MOSCOW (Reuters) -Russia’s agriculture minister said on Friday that Moscow had begun free shipments of grain totalling up to 200,000 tonnes to six African countries, as promised by President Vladimir Putin in July.
In a statement posted on Telegram, Dmitry Patrushev said that ships headed for Burkina Faso and Somalia had already left Russian ports, and that additional shipments to Eritrea, Zimbabwe, Mali and the Central African Republic would soon follow.
Putin had promised to deliver free grain to the six countries at a summit with African leaders in July, soon after Moscow withdrew from a deal that had allowed Ukraine to ship grain from its Black Sea ports despite the war with Russia.
The deal, known as the Black Sea grain initiative, had helped lower prices on the global market. But Putin argued it was failing to get supplies to the countries in most urgent need.
Last year, Russia exported around 60 million tonnes of grain, according to Putin.
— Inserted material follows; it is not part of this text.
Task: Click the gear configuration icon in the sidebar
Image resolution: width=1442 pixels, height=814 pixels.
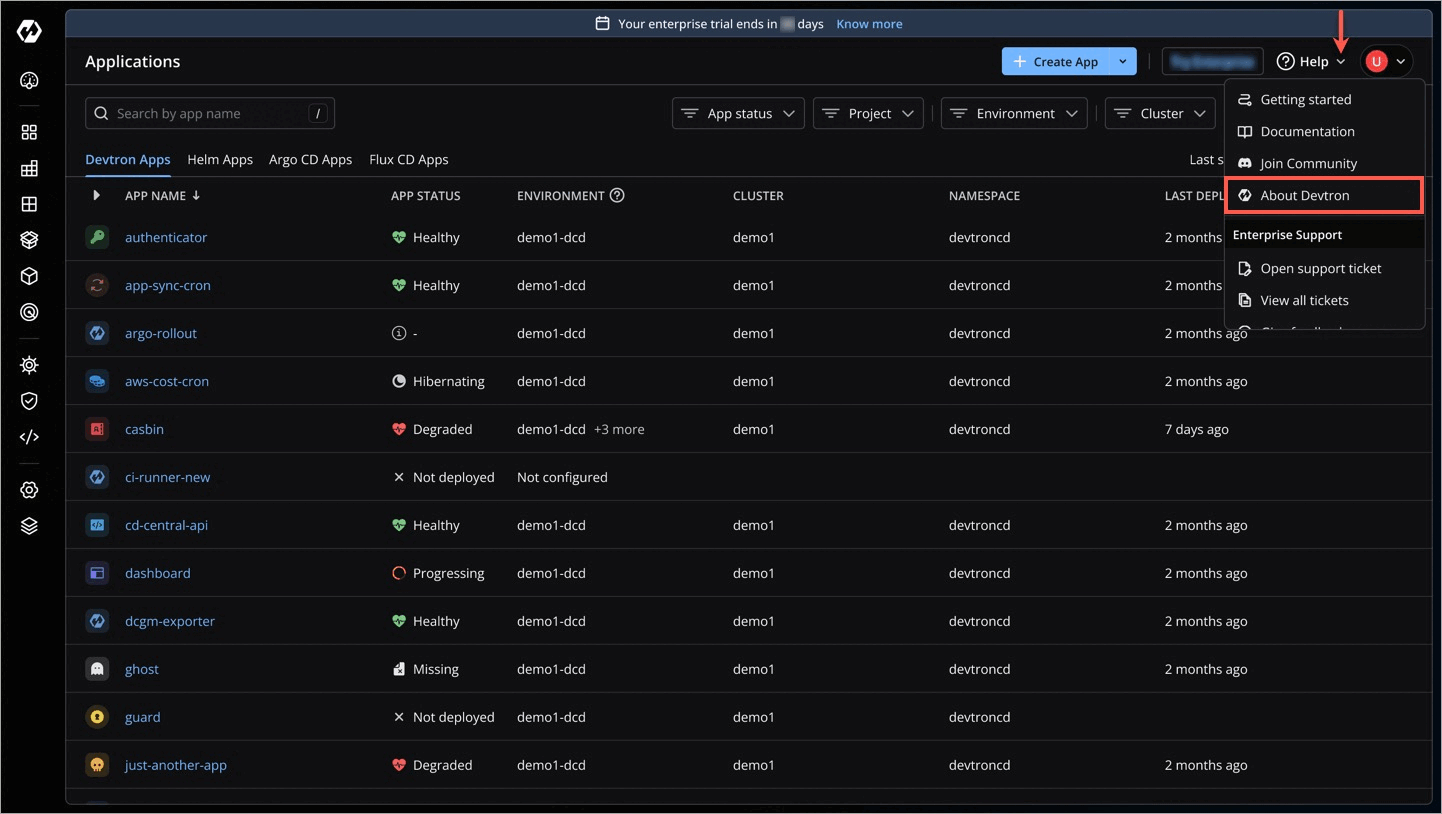Action: click(29, 490)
U.N. chief Antonio Guterres called the promises of free grain “a handful of donations”.
Since quitting the arrangement, Russia has repeatedly bombed Ukrainian ports and grain storage facilities, and Kyiv says hundreds of thousands of tons of cereals have been destroyed.
Ukraine said on Friday, however, that it had managed to ship 4.4 million tonnes of cargo including 3.2 million tonnes of grain via a new shipping corridor it established in August.